Gratidão ao povo brasileiro: Esperança

Quero aqui registrar minha sincera admiração, respeito e gratidão pelos brasileiros, a maioria deles anônimos -ou quase anônimos –que não desistiram de ser honestos, sinceros e honrados. Além de tudo, empáticos e solidários.

Eu me refiro à grande maioria dos operários, industriários, comerciários, agricultores, professores, profissionais da saúde, do serviço social, da segurança, da limpeza pública e privada e de tantos outros segmentos, inclusive as donas de casa e as empregadas domésticas…Às dezenas de milhões de trabalhadores e trabalhadoras do país, que conquistam arduamente o pão de cada dia, com seu esforço e determinação, sem trapacear, sem furtar nem roubar. Homens e mulheres que lutam por si próprios e por suas famílias. Não apenas os empregados, mas também os autônomos, os escritores, os prestadores de serviço, os profissionais liberais, os empresários sérios e generosos, além de cientistas, pesquisadores, estudantes, sem esquecer dos que participam de trabalhos de caráter educativo, filantrópico, missionário e socioambiental, especialmente os voluntários. E acresço funcionários e gestores públicos e da iniciativa privada que não desistiram de trabalhar com honestidade de propósitos, como policiais, militares, advogados, magistrados, promotores, parlamentares, os abnegados que recusam vantagens ilícitas no desempenho de suas funções. Todos são dignos do meu reconhecimento, do nosso reconhecimento. Sem esquecer dos artistas, dos jornalistas, dos desportistas e de todos os que colocam o bem comum e seus princípios éticos acima dos próprios interesses pecuniários ou de poder. Merecem nossa gratidão.

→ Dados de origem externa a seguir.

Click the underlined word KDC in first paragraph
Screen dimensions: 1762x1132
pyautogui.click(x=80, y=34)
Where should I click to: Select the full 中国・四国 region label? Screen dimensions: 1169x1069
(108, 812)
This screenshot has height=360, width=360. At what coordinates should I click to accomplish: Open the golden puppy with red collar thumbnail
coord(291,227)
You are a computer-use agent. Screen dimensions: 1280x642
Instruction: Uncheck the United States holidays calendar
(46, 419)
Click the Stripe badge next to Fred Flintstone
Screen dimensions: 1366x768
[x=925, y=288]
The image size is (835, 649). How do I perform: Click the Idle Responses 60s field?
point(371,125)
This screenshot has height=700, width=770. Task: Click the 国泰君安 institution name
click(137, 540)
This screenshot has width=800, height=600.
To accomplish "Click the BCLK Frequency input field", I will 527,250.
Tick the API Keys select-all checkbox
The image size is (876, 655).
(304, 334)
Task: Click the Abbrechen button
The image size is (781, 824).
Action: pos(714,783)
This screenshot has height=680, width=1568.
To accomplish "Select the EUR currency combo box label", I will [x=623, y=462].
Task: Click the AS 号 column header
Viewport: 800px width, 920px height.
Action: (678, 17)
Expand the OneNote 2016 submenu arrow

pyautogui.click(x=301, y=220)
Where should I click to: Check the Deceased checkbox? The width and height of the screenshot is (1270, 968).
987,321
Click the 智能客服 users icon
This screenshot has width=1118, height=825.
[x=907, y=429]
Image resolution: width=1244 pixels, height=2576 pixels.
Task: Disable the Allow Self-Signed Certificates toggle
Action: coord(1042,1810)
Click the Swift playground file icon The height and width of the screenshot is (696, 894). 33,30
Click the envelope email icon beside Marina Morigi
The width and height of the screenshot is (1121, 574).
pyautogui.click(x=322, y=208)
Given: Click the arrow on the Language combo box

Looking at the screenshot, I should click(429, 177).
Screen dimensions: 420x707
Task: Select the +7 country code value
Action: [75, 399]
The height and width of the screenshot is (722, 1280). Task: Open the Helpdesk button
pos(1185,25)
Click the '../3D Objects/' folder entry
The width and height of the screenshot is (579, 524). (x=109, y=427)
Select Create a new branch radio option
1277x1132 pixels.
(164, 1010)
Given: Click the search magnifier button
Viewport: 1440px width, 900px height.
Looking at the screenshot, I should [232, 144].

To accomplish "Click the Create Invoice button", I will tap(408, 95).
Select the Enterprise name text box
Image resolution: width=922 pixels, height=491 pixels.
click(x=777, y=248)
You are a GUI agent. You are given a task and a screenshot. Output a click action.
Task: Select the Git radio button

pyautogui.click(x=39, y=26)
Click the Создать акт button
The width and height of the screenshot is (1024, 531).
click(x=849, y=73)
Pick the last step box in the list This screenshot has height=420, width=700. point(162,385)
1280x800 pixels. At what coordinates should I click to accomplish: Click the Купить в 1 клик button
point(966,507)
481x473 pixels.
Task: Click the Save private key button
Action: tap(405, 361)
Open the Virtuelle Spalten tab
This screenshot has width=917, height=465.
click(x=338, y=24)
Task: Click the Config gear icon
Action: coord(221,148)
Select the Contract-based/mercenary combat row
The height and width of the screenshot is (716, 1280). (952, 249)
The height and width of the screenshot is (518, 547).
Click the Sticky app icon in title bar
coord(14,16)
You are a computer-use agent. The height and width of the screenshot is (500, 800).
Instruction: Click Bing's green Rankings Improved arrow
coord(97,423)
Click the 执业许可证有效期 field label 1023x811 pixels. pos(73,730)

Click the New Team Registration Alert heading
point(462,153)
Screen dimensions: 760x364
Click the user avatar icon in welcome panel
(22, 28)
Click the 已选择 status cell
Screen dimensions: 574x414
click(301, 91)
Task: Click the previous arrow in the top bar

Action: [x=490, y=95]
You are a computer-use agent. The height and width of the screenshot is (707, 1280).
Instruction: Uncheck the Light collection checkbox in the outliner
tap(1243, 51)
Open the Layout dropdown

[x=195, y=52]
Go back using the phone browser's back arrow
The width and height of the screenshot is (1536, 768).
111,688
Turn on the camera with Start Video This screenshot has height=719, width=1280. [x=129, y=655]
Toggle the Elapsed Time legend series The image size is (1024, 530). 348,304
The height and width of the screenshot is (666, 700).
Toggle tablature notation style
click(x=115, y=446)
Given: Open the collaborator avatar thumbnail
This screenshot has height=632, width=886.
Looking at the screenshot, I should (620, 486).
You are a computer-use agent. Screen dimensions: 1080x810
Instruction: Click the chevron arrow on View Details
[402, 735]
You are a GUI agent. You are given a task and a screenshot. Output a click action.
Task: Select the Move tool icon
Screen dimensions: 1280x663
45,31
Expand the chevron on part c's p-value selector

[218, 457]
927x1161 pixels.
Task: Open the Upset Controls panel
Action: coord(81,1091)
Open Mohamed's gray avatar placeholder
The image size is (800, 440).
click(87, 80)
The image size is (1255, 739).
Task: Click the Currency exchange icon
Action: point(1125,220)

Não desejo, portanto, ressaltar os seres egoístas que utilizam artifícios como as mentiras e as trapaças, usando de esperteza maléfica para obter vantagens indevidas, em função da avidez por bens materiais, status e prestígio a qualquer custo. Ou seja, os que praticam a violência implícita ou explícita, para alcançar seus objetivos. Na realidade quero destacar neste breve texto as pessoas humildes do povo, verdadeiros produtores da enorme carga de riquezas de nosso país e que são ludibriados por uma minoria de gananciosos sem limites morais e sem amor ao próximo.

A empregada doméstica oriunda de uma família pobre e que não furta a casa de seus patrões. O trabalhador da construção civil que ergue casas, prédios, viadutos e tantas outras obras importantes, labutando tanto para ter uma moradia digna onde viver com sua família. O líder religioso que não se utiliza de sua igreja ou denominação para enriquecer a si próprio e a um grupo de apaniguados. Também me refiro aos fiscais que fiscalizam sem receber propinas para “fechar os olhos”. E aos micros e pequenos empreendedores de nosso país, a maioria deles trabalhando em condições inóspitas para sobreviver.  Enfim, eu me refiro a todos aqueles que não se “aproveitam” dos seus semelhantes e continuam cultivando a esperança de um dia, nosso país tão rico -e ao mesmo tempo tão dilapidado pelos gananciosos sem escrúpulos -poder se transformar numa verdadeira nação de justiça, liberdade e igualdade de oportunidades.

Estes milhões de cidadãos que não desistiram de trabalhar arduamente, de modo correto e fraterno, são a seiva viva da sociedade brasileira, são o que de mais belo e essencial existe no nosso imenso e diverso país. A eles e a elas meu tributo de gratidão. Também por essa gente sofrida e heroica eu não desisti de continuar acreditando que virão dias melhores para o Brasil.